(Data entries)
________________________
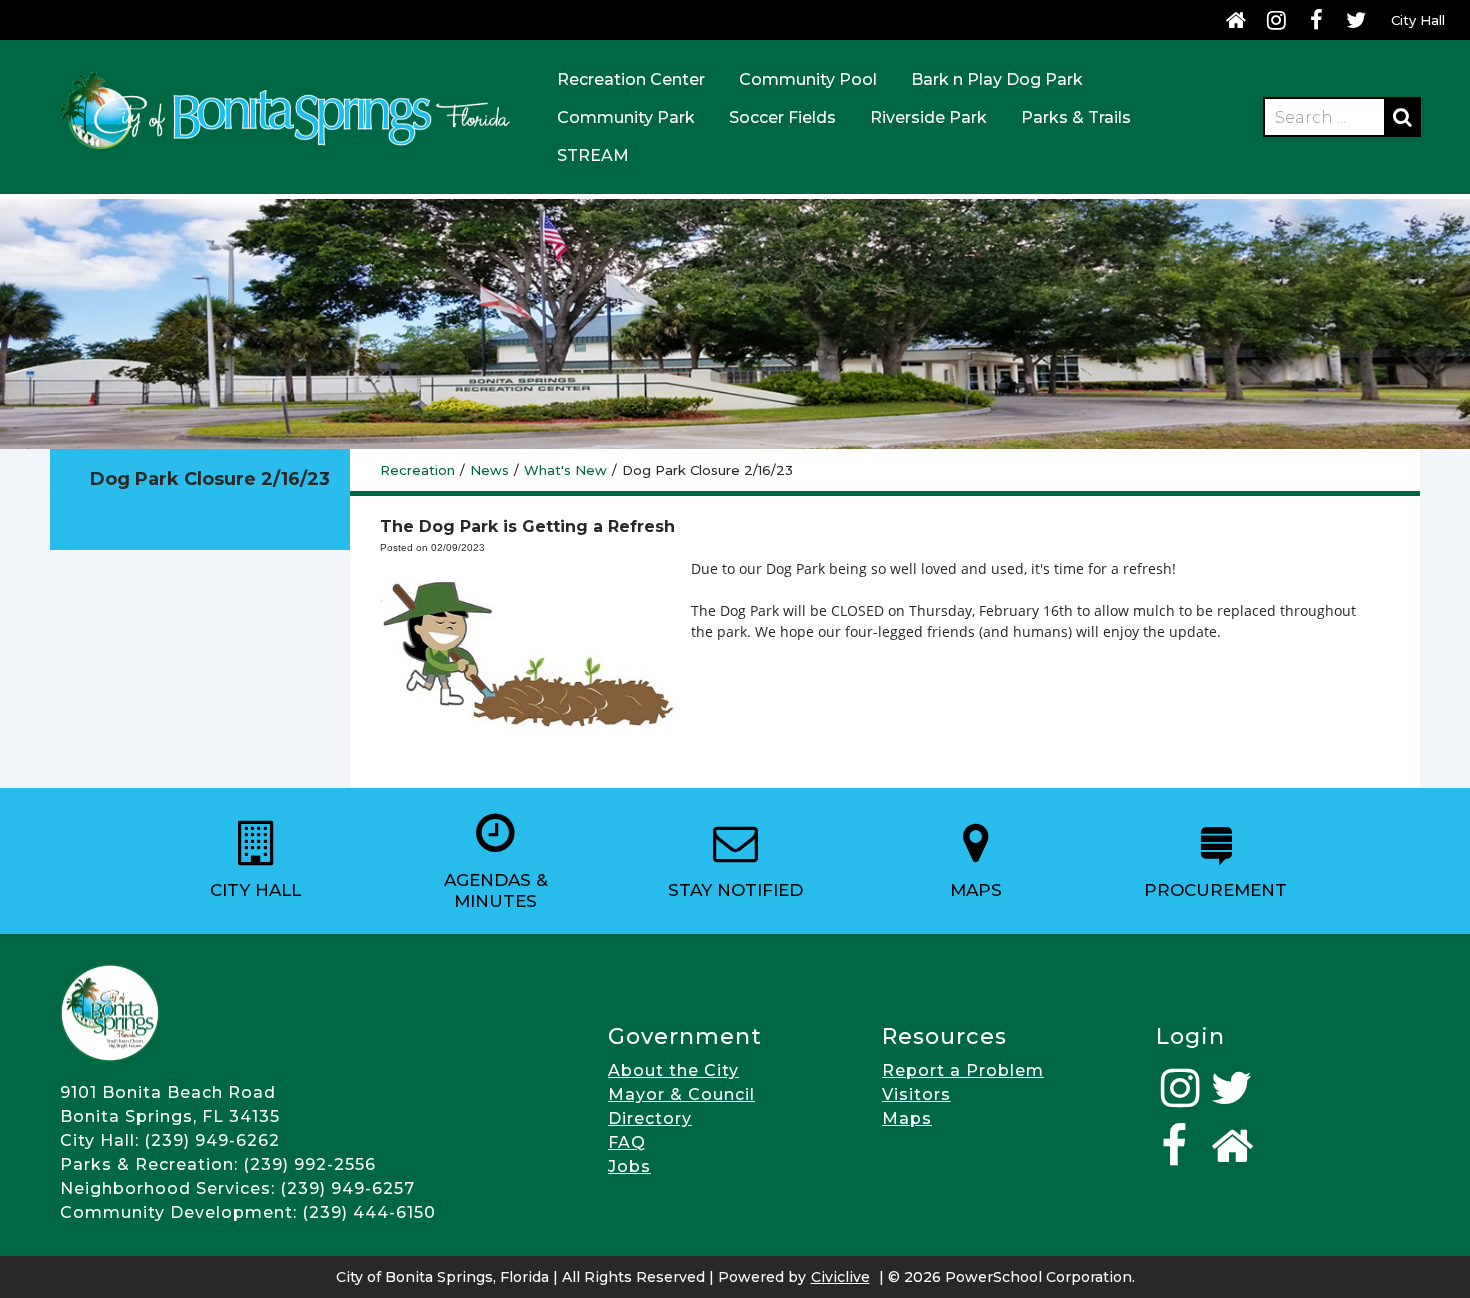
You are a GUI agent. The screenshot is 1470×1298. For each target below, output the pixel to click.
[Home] (1236, 20)
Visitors (916, 1094)
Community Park (626, 117)
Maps (907, 1118)
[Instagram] (1276, 20)
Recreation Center (631, 79)
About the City (673, 1070)
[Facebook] (1316, 20)
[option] (256, 861)
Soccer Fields (782, 117)
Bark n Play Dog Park (997, 79)
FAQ (627, 1142)
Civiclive (840, 1277)
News (489, 470)
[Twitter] (1356, 20)
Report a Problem (963, 1070)
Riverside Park (928, 117)
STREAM (593, 155)
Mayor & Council (681, 1094)
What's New (565, 470)
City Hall (1418, 20)
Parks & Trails (1076, 117)
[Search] (1402, 117)
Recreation (417, 470)
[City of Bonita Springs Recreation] (285, 152)
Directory (650, 1118)
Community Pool (808, 79)
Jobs (629, 1166)
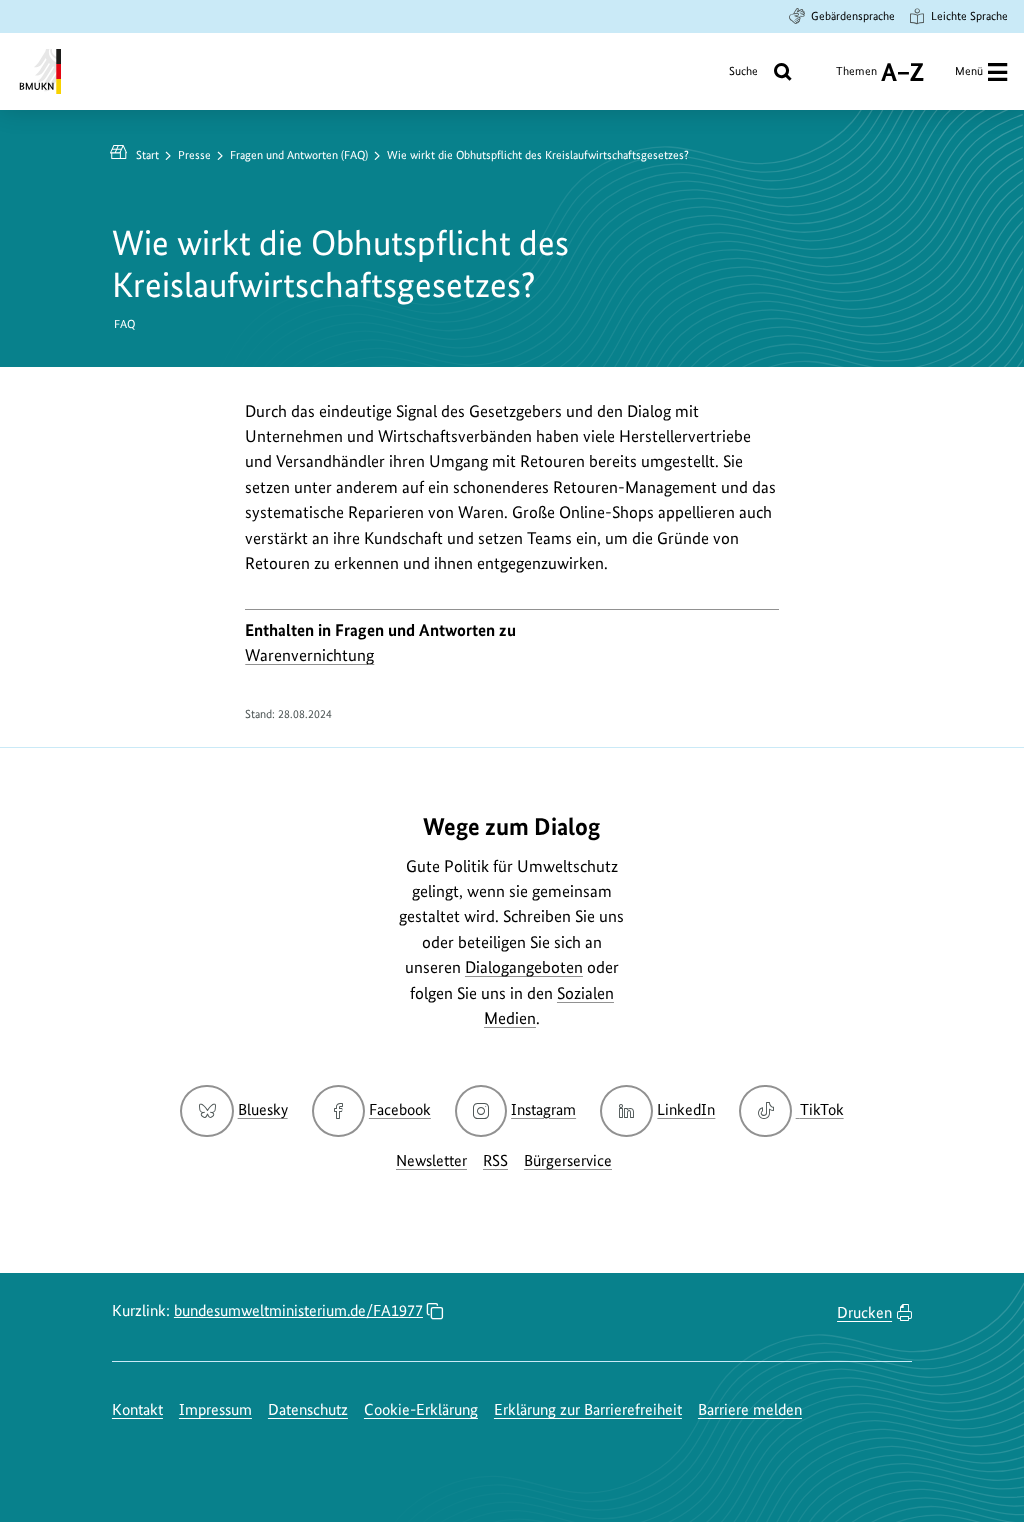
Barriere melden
________________________
Try it
Above are the records; repeat their lines from the first through the line containing "Parks & Trails (1076, 117)", and leave out each picture.

Task result
You are a GUI agent. The screenshot is 1470×1298. For each target below, output the pixel to click.
[Home] (1236, 20)
Visitors (916, 1094)
Community Park (626, 117)
Maps (907, 1118)
[Instagram] (1276, 20)
Recreation Center (631, 79)
About the City (673, 1070)
[Facebook] (1316, 20)
[option] (256, 861)
Soccer Fields (782, 117)
Bark n Play Dog Park (997, 79)
FAQ (627, 1142)
Civiclive (840, 1277)
News (489, 470)
[Twitter] (1356, 20)
Report a Problem (963, 1070)
Riverside Park (928, 117)
STREAM (593, 155)
Mayor & Council (681, 1094)
What's New (565, 470)
City Hall (1418, 20)
Parks & Trails (1076, 117)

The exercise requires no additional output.